For a long time before the world finally went mad in 1914, respect for each other's strength had kept the United States and Confederate States from going to war. Scipio had never imagined mutual weakness could do the same, but he couldn't deny Athenaeus had a point. It wasn't one he'd thought of, either.

"Empire of Mexico, mebbe," he said. But neither Erasmus nor Athenaeus paid much attention to that. Scipio couldn't take it seriously himself. To a Negro in eastern Georgia, the Empire of Mexico might as well have been on the dark side of the moon. Besides, what were the odds that Mexicans had any more use for Negroes than white men did?

Erasmus asked a more immediately relevant question: " 'Fore long, some black folks gwine start runnin' out o' money. What happen to 'em?"

"They git hungry," Athenaeus said.

"Church help some," Scipio said.

"Church be swamped," Erasmus said. Scipio nodded. By all the signs, that would come true, and soon. His boss went on, "Ain't no use waitin' fo' the gummint to do somethin'. Wait till Judgment Day, gummint won't do nothin' fo' no niggers."

" 'Fore long, some white folks starts runnin' out o' money and gettin' hungry, too," Athenaeus said. "Plenty po' buckra, they ain't hardly better off'n niggers. Gummint worry 'bout the buckra first, you wait an' see."

"What's a po' nigger gwine do?" Erasmus asked. "Starve?"

The word hung in the air. Scipio had known a lot of hungry people; during the war, he'd been hungry himself after the Confederates destroyed the Congaree Socialist Republic. But there was a difference between being hungry and starving. He tried to imagine thousands, maybe tens of thousands, of Negroes (and whites, too) going without because they had no money with which to buy food.

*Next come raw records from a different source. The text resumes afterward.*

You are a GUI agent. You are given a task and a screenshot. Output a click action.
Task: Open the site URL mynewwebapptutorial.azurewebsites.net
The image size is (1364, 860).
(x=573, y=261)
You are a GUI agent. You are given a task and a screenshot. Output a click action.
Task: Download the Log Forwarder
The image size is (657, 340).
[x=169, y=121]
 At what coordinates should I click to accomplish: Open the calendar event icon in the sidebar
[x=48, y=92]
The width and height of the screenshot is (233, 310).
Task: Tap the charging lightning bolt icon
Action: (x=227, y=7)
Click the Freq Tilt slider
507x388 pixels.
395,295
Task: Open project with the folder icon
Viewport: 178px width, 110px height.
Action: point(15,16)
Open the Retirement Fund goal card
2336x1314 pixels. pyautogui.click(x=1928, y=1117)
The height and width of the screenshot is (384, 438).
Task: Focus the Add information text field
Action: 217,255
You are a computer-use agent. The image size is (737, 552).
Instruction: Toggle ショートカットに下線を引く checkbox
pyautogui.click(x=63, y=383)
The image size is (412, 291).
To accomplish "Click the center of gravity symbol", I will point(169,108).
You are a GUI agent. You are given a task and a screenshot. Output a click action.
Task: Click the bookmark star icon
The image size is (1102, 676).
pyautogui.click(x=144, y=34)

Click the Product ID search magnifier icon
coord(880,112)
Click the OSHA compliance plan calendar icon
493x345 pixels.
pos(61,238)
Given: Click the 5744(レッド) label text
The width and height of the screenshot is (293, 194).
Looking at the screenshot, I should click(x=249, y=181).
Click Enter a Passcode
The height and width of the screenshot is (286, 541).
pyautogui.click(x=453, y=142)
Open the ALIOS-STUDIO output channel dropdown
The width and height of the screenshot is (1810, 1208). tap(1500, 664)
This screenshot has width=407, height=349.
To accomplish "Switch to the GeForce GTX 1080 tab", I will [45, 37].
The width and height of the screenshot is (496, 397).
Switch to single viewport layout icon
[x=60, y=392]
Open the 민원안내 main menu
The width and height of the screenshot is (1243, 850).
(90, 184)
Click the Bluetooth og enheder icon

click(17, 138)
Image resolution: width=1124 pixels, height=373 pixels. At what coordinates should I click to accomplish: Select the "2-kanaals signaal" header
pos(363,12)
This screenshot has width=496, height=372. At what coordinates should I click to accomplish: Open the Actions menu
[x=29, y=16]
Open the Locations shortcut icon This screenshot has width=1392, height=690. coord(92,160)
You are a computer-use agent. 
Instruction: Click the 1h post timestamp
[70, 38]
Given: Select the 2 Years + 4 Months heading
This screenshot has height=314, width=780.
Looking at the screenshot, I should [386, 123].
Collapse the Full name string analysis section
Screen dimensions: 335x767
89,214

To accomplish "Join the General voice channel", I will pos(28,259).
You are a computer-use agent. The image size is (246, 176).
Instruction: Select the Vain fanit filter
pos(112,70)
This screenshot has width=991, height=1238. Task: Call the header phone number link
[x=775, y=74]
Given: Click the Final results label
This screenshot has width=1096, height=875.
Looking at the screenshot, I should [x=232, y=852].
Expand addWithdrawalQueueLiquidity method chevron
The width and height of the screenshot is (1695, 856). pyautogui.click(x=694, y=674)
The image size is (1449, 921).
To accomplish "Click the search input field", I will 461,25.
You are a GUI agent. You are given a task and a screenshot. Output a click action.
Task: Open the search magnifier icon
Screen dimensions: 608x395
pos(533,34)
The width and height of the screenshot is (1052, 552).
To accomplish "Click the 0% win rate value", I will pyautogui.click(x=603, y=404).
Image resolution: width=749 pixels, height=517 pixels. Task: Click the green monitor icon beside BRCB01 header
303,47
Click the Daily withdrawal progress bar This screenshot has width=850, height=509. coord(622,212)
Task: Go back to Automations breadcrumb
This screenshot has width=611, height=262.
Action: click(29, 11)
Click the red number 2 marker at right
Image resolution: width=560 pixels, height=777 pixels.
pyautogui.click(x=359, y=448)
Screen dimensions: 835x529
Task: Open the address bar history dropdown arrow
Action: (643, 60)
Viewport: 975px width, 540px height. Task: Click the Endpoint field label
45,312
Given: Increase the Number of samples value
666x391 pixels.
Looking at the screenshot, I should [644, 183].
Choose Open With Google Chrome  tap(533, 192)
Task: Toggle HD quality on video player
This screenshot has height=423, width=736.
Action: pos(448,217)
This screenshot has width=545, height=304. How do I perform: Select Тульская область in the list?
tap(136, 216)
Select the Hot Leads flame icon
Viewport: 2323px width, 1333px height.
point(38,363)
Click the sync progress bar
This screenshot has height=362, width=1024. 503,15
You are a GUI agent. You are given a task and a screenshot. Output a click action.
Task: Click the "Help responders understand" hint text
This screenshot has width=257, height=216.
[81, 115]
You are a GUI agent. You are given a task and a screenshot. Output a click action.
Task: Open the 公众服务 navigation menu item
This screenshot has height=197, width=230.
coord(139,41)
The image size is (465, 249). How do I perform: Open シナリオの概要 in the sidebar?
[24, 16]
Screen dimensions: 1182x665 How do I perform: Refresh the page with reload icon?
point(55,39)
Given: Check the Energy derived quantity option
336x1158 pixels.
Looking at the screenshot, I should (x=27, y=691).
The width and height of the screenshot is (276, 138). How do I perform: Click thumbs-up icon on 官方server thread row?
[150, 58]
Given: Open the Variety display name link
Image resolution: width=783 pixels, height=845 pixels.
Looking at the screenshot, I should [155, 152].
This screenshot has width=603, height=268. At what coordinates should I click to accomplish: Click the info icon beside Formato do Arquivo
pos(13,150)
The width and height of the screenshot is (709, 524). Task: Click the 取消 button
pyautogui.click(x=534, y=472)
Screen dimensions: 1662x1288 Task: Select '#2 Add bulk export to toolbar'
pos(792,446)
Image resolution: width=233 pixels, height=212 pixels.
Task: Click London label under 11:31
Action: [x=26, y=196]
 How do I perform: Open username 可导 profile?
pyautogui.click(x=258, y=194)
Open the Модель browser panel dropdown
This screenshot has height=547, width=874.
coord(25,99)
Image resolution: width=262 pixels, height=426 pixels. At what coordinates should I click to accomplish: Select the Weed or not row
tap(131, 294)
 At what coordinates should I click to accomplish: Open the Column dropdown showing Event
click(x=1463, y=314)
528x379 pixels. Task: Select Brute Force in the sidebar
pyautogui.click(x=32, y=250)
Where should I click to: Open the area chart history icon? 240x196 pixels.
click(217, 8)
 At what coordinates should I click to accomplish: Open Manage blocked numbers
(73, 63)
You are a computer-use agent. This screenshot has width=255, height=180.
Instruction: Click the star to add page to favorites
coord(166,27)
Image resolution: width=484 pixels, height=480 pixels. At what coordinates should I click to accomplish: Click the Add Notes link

Outside, the sun shone brightly. The day was hot and muggy. It would stay hot and muggy from now all the way till fall. Even so, Scipio felt a chill. This was liable to be a disaster of Biblical proportions.

"What kin we do?" Athenaeus asked mournfully. "What kin anybody do?"

"Pray," Erasmus answered. "God done made this happen. He kin make us come through it, too, so long as He take it in His mind He want to do dat."

"Amen," Athenaeus said. Scipio made himself nod. He didn't want to seem out of place-seeming out of place was one of his greatest fears, because it was deadly dangerous. But if God had really wanted to do something about this disaster, couldn't He have stopped it in the first place?

"More we pray, more He gonna know how much we loves Him," Erasmus said. Along with being a believer, though, he was a relentlessly practical man. He went on, " 'Course, we gots to work hard, too. God ain't never gonna pay no heed to nobody who don't work hard."

Scipio would have bet he'd say that. Erasmus not only believed in the virtues of hard work, he practiced what he preached. Scipio himself was sure it couldn't hurt. What he wasn't sure of was how much it could help.

S omething was wrong in Salt Lake City. Colonel Abner Dowling shook his head. Something was always wrong in Salt Lake City. It wouldn't have been the place, or the sort of place, it was if something hadn't been wrong all the time. But something now was different. Anything different in Salt Lake City automatically roused Dowling's suspicions. As far as he could tell, different and dangerous were two sides of the same coin.